Paniqués par la multiplication des revers diplomatiques qu'ils ont essuyés sur le dossier du Sahara occidental mais aussi et surtout par la montée du mécontentement populaire s'exprimant par une contestation politico-sociale faisant tache d'huile dans le pays, le roi du Maroc et le Makhzen ont recours à la stratégie de la diversion consistant à faire croire au peuple marocain que dans les deux cas il y a complot tramé par l'étranger visant à s'en prendre à l'intégrité territoriale du Royaume. L'étranger c'est bien entendu l'Algérie voisine sur le dos de laquelle ils cherchent à renouer l'union patriotique vacillante autour du trône et du gouvernement.

C'est à cela que se sont échinés ce dimanche dernier le Premier ministre du Royaume et ses ministres de l'Intérieur et des Affaires étrangères. Le premier en tenant une réunion avec les partis politiques et les seconds en s'adressant au Parlement. A ces partis et aux parlementaires il a été demandé de resserrer les rangs derrière l'autorité royale et gouvernementale pour faire échec au prétendu complot dont l'Algérie et le Polisario en seraient les artisans. Le vent de panique qui s'est emparé de la sphère dirigeante marocaine lui a fait perdre toute retenue comme l'attestent les divagations du ministre des Affaires étrangères faites d'accusations et de menaces à l'endroit de l'Algérie.

Le prétexte aux gesticulations dont font montre le Premier ministre et son gouvernement est que le Polisario bien évidemment « manipulé » par l'Algérie tenterait de changer le statut juridique de la zone tampon instituée au Sahara occidental par l'accord de cessez-le-feu négocié sous l'égide des Nations unies. S'il y a non-respect des clauses et dispositions de l'accord de cessez-le-feu en question, il est indubitablement le fait démontré de la partie marocaine. Cet accord dispose en effet que le peuple du Sahara occidental doit être appelé à se prononcer par voie référendaire sur le statut qu'il veut pour son territoire. Depuis des décennies que l'accord de cessez-le-feu a été signé, le Maroc s'entête à refuser l'organisation d'un référendum ainsi que stipulé en son texte.

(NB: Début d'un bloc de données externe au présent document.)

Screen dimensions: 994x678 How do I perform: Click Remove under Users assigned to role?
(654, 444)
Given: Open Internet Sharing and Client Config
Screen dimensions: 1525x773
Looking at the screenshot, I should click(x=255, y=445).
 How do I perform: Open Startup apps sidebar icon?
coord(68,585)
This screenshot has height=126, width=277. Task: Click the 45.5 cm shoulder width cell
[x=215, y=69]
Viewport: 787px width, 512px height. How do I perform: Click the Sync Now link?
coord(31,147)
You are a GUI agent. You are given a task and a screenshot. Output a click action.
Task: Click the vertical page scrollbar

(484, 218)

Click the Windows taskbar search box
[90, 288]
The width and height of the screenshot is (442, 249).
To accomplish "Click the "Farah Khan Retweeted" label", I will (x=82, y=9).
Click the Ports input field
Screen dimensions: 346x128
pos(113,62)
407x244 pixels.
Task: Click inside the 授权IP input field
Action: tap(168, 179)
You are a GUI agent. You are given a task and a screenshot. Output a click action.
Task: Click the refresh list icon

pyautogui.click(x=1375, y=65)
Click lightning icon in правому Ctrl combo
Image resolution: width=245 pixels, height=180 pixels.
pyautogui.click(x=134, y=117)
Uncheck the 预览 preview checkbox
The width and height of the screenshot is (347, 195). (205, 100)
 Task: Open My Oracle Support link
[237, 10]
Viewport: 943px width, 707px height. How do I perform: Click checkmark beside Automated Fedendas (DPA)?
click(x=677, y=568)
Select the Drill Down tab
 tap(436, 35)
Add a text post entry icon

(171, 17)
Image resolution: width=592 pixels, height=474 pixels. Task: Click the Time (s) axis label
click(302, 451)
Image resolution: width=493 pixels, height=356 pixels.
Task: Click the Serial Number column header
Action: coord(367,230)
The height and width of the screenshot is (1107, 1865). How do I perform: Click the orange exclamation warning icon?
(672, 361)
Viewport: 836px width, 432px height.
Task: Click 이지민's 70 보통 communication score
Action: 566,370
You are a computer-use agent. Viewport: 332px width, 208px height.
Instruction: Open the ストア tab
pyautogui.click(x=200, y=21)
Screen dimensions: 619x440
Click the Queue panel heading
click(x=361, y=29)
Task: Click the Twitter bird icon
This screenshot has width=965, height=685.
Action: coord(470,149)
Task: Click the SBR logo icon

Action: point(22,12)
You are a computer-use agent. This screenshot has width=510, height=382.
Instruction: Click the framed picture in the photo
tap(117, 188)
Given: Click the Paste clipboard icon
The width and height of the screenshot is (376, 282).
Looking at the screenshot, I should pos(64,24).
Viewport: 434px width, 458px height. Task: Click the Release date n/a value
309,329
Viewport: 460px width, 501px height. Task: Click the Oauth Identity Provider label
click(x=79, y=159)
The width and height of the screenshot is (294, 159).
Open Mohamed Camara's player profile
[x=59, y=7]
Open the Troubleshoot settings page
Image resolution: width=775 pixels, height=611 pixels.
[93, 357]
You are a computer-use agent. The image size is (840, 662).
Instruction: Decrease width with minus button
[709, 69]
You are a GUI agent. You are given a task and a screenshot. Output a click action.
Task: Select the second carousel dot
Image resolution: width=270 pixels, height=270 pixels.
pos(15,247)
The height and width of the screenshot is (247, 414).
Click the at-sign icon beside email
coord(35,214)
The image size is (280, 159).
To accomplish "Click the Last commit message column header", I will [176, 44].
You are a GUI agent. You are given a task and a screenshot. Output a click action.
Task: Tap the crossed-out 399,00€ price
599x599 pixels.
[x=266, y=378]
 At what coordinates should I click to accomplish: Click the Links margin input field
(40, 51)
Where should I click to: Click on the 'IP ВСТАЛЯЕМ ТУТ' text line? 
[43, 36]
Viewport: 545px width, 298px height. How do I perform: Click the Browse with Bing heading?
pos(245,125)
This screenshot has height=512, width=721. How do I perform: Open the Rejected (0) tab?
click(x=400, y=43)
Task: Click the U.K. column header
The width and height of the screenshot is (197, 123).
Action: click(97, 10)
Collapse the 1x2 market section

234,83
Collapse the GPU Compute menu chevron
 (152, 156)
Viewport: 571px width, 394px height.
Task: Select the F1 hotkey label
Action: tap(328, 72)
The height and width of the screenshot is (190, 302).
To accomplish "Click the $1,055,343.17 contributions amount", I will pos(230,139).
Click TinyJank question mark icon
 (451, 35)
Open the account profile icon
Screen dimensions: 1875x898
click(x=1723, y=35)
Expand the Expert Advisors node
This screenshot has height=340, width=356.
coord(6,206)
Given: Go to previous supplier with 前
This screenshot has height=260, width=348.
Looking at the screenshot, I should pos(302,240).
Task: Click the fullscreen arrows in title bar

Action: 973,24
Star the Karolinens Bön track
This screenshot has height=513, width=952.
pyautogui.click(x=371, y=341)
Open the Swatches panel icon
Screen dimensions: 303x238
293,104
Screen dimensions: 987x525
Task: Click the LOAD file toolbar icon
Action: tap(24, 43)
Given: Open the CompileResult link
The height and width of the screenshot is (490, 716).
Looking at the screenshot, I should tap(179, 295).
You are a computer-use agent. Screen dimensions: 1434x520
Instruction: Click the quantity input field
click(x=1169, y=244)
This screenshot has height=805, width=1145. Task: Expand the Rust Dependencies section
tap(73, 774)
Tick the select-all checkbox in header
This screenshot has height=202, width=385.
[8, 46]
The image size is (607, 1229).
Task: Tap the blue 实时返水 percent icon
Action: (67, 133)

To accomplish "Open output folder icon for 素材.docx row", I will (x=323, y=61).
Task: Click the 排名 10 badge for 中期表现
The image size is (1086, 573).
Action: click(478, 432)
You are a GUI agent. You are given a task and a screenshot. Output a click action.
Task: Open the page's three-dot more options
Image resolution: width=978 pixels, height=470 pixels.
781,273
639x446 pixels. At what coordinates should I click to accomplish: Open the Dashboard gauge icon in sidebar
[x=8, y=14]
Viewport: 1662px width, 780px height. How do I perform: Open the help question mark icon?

A une population marocaine qui bouillonne et casse le tabou de la sacralité du trône et du système monarchique, Mohamed VI n'a d'autre ressource pour en conserver la fidélité que détourner sa colère contre l'Algérie voisine qui n'a d'autre tort que celui de s'être rangée du côté des Sahraouis revendiquant leur droit à l'autodétermination qui leur est reconnu par le droit international et les résolutions successives des Nations unies et du Conseil de sécurité. Le Makhzen et sa propagande joue en l'occurrence sur le sentiment anti-algérien qu'ils ont distillé dans des pans de cette population avec le risque grave qu'il en résulterait un enchaînement de situations qui transformerait le conflit du Sahara occidental en une confrontation directe entre les deux pays voisins. Mais cette dangereuse fuite en avant pour laquelle le trône alaouite et le Makhzen semblent s'être préparés pourrait bien se conclure par la perte pour la monarchie et le système du Makhzen.